■ Collected data entries:
★ ★ ★ ★

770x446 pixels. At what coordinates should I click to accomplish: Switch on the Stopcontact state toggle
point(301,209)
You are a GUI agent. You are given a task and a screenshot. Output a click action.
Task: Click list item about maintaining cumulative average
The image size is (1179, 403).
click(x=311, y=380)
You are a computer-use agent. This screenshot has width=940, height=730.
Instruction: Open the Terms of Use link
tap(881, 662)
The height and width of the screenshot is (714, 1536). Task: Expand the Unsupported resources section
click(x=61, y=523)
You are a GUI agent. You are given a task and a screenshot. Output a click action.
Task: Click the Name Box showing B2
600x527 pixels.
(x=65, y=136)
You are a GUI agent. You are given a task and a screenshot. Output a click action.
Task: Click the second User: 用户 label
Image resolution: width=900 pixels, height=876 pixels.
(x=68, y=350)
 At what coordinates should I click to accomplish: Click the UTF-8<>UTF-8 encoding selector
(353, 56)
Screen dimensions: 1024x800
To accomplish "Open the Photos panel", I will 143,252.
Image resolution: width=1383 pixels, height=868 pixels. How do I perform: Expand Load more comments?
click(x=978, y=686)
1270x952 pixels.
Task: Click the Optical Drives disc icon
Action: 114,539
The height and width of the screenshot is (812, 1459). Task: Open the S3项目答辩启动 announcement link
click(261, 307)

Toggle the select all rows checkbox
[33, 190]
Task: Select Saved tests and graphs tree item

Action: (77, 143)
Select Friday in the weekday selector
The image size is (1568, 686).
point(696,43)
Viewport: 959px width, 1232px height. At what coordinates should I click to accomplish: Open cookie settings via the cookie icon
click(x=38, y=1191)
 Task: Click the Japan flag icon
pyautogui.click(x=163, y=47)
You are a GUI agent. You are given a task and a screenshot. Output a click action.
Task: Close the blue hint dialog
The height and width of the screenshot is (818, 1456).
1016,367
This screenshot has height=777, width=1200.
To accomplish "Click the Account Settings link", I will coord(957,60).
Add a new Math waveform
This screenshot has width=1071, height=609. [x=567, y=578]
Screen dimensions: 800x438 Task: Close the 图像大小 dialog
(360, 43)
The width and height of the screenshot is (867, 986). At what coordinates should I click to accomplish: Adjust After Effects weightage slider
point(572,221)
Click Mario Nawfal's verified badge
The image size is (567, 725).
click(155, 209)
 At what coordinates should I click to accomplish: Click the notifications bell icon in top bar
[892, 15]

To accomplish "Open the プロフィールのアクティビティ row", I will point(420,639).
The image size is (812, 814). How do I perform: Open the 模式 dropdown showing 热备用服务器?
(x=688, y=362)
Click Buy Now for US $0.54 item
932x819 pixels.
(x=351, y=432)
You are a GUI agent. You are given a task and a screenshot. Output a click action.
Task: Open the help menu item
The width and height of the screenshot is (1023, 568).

★ ★ ★ ★

■ Exercise requirements:
Retype the data in full and match it exactly.

■ Answer section:
770x446 pixels. At what coordinates should I click to accomplish: Switch on the Stopcontact state toggle
point(301,209)
You are a GUI agent. You are given a task and a screenshot. Output a click action.
Task: Click list item about maintaining cumulative average
The image size is (1179, 403).
click(x=311, y=380)
You are a computer-use agent. This screenshot has width=940, height=730.
Instruction: Open the Terms of Use link
tap(881, 662)
The height and width of the screenshot is (714, 1536). Task: Expand the Unsupported resources section
click(x=61, y=523)
You are a GUI agent. You are given a task and a screenshot. Output a click action.
Task: Click the Name Box showing B2
600x527 pixels.
(x=65, y=136)
You are a GUI agent. You are given a task and a screenshot. Output a click action.
Task: Click the second User: 用户 label
Image resolution: width=900 pixels, height=876 pixels.
(x=68, y=350)
 At what coordinates should I click to accomplish: Click the UTF-8<>UTF-8 encoding selector
(353, 56)
Screen dimensions: 1024x800
To accomplish "Open the Photos panel", I will 143,252.
Image resolution: width=1383 pixels, height=868 pixels. How do I perform: Expand Load more comments?
click(x=978, y=686)
1270x952 pixels.
Task: Click the Optical Drives disc icon
Action: 114,539
The height and width of the screenshot is (812, 1459). Task: Open the S3项目答辩启动 announcement link
click(261, 307)

Toggle the select all rows checkbox
[33, 190]
Task: Select Saved tests and graphs tree item

Action: (77, 143)
Select Friday in the weekday selector
The image size is (1568, 686).
point(696,43)
Viewport: 959px width, 1232px height. At what coordinates should I click to accomplish: Open cookie settings via the cookie icon
click(x=38, y=1191)
 Task: Click the Japan flag icon
pyautogui.click(x=163, y=47)
You are a GUI agent. You are given a task and a screenshot. Output a click action.
Task: Close the blue hint dialog
The height and width of the screenshot is (818, 1456).
1016,367
This screenshot has height=777, width=1200.
To accomplish "Click the Account Settings link", I will coord(957,60).
Add a new Math waveform
This screenshot has width=1071, height=609. [x=567, y=578]
Screen dimensions: 800x438 Task: Close the 图像大小 dialog
(360, 43)
The width and height of the screenshot is (867, 986). At what coordinates should I click to accomplish: Adjust After Effects weightage slider
point(572,221)
Click Mario Nawfal's verified badge
The image size is (567, 725).
click(155, 209)
 At what coordinates should I click to accomplish: Click the notifications bell icon in top bar
[892, 15]

To accomplish "Open the プロフィールのアクティビティ row", I will point(420,639).
The image size is (812, 814). How do I perform: Open the 模式 dropdown showing 热备用服务器?
(x=688, y=362)
Click Buy Now for US $0.54 item
932x819 pixels.
(x=351, y=432)
You are a GUI agent. You are given a task and a screenshot. Output a click action.
Task: Open the help menu item
The width and height of the screenshot is (1023, 568).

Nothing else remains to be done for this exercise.